Leaked: Apple's next smart device (warning, it may shock you)
Apple recently recruited a secret-development "dream team" to guarantee its newest smart device was kept hidden from the public for as long as possible. But the secret is out, and some early viewers are claiming its everyday impact could trump the iPod, iPhone, and the iPad. In fact, ABI Research predicts 485 million of this type of device will be sold per year. But one small company makes Apple's gadget possible. And its stock price has nearly unlimited room to run for early in-the-know investors. To be one of them, and see Apple's newest smart gizmo, just click here!

Ashraf Eassa owns shares of Intel. The Motley Fool recommends Intel. The Motley Fool owns shares of Intel. Try any of our Foolish newsletter services free for 30 days. We Fools may not all hold the same opinions, but we all believe that considering a diverse range of insights makes us better investors. The Motley Fool has a disclosure policy.

4 in 5 Americans Are Ignoring Buffett's Warning

Don't be one of them.

Jun 12, 2015 at 5:01PM

Admitting fear is difficult.

So you can imagine how shocked I was to find out Warren Buffett recently told a select number of investors about the cutting-edge technology that's keeping him awake at night.

This past May, The Motley Fool sent 8 of its best stock analysts to Omaha, Nebraska to attend the Berkshire Hathaway annual shareholder meeting. CEO Warren Buffett and Vice Chairman Charlie Munger fielded questions for nearly 6 hours.
The catch was: Attendees weren't allowed to record any of it. No audio. No video. 

Our team of analysts wrote down every single word Buffett and Munger uttered. Over 16,000 words. But only two words stood out to me as I read the detailed transcript of the event: "Real threat."

That's how Buffett responded when asked about this emerging market that is already expected to be worth more than $2 trillion in the U.S. alone.
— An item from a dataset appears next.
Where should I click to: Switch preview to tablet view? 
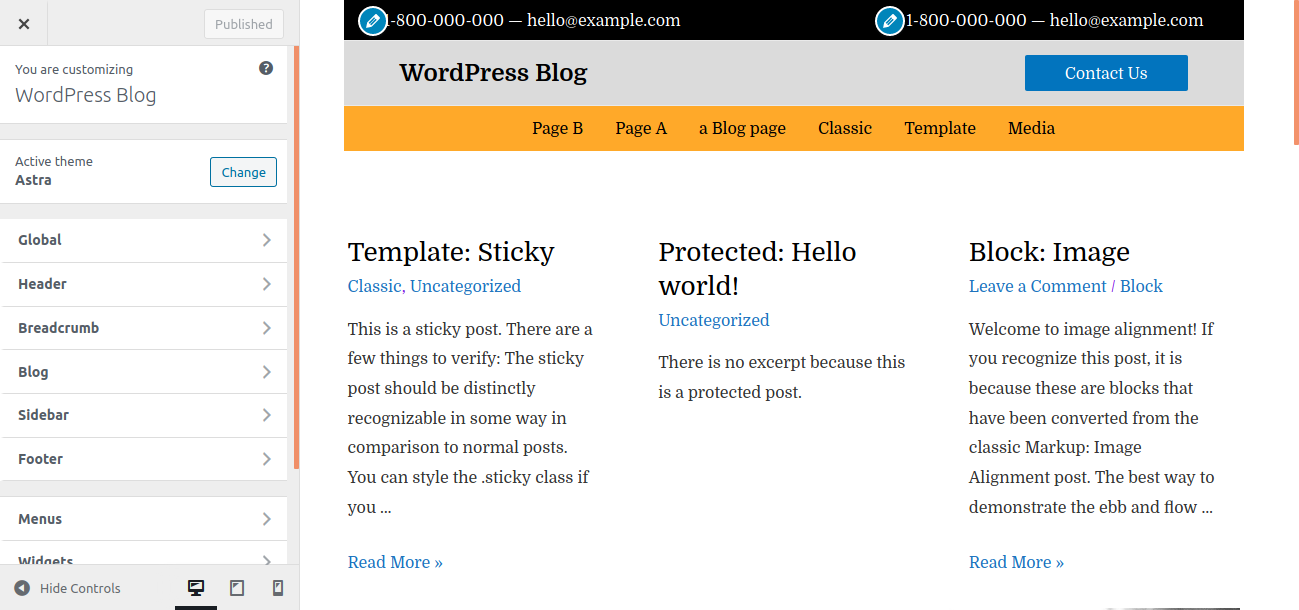click(237, 588)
Google has already put some of its best engineers behind the technology powering this trend. 

The amazing thing is, while Buffett may be nervous, the rest of us can invest in this new industry BEFORE the old money realizes what hit them.

KPMG advises we're "on the cusp of revolutionary change" coming much "sooner than you think."

Even one legendary MIT professor had to recant his position that the technology was "beyond the capability of computer science." (He recently confessed to The Wall Street Journal that he's now a believer and amazed "how quickly this technology caught on.")

Yet according to one J.D. Power and Associates survey, only 1 in 5 Americans are even interested in this technology, much less ready to invest in it. Needless to say, you haven't missed your window of opportunity. 

Think about how many amazing technologies you've watched soar to new heights while you kick yourself thinking, "I knew about that technology before everyone was talking about it, but I just sat on my hands." 

Don't let that happen again. This time, it should be your family telling you, "I can't believe you knew about and invested in that technology so early on."

That's why I hope you take just a few minutes to access the exclusive research our team of analysts has put together on this industry and the one stock positioned to capitalize on this major shift.

Click here to learn about this incredible technology before Buffett stops being scared and starts buying!

David Hanson owns shares of Berkshire Hathaway and American Express. The Motley Fool recommends and owns shares of Berkshire Hathaway, Google, and Coca-Cola.We Fools don't all hold the same opinions, but we all believe that considering a diverse range of insights makes us better investors. The Motley Fool has a disclosure policy.